Work instruction:
Only one number is expected here, namely how many lines of the entries below hold the string "checkbox".

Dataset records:
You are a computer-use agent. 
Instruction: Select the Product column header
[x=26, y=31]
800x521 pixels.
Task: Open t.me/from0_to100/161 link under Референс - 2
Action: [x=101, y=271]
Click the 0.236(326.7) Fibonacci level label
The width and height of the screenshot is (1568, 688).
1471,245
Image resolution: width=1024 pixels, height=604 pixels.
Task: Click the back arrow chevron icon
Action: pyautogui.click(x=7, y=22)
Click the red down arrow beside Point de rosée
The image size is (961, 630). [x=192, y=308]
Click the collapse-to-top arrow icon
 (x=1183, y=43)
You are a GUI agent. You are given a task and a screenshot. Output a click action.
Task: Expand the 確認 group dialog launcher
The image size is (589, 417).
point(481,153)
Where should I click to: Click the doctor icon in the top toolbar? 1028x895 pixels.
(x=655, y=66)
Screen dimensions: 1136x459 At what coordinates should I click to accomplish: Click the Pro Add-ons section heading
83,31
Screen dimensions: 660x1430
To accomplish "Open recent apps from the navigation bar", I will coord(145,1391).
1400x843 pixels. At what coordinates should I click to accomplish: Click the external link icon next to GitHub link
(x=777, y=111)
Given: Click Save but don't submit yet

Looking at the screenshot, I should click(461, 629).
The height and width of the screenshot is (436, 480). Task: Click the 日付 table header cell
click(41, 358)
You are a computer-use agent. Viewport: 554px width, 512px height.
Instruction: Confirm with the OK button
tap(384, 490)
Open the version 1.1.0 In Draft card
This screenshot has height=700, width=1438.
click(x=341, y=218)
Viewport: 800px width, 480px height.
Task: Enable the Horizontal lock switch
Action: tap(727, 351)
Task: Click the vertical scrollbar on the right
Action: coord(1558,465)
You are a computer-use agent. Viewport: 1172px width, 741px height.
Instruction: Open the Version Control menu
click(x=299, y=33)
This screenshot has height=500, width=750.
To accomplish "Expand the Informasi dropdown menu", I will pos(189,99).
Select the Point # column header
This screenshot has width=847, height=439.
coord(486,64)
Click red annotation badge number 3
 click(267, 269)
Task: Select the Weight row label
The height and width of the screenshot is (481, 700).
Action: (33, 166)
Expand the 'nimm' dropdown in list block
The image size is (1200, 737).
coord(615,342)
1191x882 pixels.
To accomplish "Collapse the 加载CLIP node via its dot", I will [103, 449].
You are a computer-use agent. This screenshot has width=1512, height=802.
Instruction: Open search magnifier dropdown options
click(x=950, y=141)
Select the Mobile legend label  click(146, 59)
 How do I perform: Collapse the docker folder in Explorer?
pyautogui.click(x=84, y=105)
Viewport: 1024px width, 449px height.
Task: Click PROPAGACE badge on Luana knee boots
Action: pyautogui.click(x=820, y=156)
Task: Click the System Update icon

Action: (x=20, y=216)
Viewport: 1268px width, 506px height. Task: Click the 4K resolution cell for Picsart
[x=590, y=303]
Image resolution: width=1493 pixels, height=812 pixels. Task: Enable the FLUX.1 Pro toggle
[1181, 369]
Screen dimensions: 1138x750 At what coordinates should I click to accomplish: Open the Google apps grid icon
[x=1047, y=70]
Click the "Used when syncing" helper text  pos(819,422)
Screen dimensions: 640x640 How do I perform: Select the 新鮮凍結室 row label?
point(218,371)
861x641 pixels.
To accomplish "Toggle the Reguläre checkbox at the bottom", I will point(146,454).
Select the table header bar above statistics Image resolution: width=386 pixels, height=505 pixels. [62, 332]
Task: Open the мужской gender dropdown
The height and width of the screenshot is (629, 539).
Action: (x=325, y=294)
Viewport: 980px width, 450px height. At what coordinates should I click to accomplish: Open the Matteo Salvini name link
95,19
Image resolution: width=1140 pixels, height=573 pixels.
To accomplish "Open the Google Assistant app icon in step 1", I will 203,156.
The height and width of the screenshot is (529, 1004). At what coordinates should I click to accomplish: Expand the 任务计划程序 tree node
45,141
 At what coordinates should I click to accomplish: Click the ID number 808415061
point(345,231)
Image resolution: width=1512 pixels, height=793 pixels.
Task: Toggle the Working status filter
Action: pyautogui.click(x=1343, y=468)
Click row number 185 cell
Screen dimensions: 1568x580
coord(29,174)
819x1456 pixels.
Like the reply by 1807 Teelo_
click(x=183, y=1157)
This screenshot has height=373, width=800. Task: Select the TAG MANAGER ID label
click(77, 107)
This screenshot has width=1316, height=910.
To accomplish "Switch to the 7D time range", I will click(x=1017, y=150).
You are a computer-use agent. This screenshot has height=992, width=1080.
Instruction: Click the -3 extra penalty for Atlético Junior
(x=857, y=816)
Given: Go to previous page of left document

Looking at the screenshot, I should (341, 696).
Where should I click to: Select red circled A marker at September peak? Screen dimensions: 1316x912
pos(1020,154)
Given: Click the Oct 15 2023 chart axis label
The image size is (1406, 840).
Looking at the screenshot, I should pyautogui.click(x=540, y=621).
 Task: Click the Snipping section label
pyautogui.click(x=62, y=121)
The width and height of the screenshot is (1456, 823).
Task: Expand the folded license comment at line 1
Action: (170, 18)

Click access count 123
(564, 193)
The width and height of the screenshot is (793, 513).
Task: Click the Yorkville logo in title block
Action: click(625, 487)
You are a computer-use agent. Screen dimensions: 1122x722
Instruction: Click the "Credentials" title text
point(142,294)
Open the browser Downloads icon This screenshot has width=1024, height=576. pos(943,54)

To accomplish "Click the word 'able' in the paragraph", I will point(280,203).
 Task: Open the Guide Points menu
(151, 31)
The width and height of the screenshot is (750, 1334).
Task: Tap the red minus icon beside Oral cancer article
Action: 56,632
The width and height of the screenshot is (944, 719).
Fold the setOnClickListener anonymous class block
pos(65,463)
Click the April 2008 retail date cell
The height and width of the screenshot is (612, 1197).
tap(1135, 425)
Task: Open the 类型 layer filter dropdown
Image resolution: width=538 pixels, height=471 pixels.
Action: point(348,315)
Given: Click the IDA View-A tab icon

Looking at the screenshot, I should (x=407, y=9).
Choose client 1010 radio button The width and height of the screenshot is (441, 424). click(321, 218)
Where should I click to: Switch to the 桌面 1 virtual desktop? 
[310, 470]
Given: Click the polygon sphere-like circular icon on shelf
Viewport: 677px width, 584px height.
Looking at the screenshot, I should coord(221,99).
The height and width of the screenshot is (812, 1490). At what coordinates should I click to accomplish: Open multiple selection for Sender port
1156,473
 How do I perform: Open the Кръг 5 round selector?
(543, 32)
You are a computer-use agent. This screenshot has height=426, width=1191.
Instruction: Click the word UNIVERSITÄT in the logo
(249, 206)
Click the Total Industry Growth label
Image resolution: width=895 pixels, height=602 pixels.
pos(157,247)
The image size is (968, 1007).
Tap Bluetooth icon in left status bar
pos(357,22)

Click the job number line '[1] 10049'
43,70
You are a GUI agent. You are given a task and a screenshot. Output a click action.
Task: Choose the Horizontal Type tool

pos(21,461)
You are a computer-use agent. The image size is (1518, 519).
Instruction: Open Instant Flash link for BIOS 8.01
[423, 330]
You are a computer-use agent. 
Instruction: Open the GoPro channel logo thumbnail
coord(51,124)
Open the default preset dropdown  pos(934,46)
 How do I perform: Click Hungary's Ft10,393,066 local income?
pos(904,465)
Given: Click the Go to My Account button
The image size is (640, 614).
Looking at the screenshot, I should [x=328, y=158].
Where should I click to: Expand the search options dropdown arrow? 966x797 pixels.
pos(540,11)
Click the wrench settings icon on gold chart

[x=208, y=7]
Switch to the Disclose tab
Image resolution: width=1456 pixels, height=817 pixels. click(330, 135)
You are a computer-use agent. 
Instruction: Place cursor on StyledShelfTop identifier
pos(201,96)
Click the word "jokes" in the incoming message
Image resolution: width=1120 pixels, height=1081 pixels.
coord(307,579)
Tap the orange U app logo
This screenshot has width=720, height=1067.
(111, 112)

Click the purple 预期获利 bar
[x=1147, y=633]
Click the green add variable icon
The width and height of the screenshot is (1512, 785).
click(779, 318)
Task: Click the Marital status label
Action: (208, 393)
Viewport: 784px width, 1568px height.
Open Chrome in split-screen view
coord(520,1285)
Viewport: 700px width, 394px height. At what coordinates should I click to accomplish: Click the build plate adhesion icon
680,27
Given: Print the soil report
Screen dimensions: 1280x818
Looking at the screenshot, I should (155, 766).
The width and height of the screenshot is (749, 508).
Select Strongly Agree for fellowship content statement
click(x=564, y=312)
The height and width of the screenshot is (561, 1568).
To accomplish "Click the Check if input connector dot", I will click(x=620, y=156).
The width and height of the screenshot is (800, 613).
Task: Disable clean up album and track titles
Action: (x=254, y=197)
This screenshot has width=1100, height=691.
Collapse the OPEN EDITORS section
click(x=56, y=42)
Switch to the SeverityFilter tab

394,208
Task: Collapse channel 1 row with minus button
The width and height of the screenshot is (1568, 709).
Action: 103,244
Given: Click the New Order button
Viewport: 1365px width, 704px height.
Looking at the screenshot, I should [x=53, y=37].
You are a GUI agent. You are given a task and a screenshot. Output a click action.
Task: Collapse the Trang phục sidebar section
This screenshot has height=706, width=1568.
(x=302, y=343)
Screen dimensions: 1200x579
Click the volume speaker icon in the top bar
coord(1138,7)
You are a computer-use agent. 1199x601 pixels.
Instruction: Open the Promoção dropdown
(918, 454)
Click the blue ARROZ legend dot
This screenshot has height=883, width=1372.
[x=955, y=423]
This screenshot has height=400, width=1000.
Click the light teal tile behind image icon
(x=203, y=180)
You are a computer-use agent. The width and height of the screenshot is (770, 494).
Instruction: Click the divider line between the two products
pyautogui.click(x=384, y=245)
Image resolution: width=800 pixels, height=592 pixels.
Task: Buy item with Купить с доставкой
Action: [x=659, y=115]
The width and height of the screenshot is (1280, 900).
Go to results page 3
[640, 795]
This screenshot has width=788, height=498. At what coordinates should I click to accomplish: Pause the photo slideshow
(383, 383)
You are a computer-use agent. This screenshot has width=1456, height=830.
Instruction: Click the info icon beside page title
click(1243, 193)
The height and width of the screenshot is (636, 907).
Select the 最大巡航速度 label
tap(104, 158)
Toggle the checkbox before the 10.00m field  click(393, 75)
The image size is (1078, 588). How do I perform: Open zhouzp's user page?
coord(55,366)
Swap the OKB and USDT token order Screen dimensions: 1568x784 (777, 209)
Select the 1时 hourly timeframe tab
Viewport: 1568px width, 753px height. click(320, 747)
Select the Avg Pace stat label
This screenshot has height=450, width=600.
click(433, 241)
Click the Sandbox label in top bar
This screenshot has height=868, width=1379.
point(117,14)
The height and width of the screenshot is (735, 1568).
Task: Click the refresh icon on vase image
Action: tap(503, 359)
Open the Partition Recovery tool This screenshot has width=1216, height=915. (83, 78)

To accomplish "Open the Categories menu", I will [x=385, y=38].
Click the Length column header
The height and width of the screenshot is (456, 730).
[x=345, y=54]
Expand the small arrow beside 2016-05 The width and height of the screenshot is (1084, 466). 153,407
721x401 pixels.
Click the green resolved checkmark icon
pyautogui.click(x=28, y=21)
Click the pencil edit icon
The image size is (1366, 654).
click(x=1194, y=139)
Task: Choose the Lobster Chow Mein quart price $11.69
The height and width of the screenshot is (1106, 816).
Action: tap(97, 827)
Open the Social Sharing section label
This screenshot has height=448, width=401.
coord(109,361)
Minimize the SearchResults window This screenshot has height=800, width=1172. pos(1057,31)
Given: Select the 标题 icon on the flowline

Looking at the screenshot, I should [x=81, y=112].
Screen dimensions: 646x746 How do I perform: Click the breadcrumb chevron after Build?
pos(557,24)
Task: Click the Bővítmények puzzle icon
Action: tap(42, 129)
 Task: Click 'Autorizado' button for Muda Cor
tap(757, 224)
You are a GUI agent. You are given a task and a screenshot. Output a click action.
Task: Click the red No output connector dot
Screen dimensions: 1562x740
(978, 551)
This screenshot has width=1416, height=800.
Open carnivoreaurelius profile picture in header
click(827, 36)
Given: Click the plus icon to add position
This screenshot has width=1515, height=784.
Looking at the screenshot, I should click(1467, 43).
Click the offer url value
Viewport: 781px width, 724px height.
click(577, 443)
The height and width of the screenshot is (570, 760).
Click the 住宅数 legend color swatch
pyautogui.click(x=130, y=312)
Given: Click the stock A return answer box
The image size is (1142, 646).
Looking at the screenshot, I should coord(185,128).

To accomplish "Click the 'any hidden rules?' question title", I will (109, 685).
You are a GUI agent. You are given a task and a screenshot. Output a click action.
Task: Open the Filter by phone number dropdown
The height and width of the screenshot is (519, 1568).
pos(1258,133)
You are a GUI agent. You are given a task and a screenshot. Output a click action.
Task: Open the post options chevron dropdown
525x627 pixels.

Solved problem:
2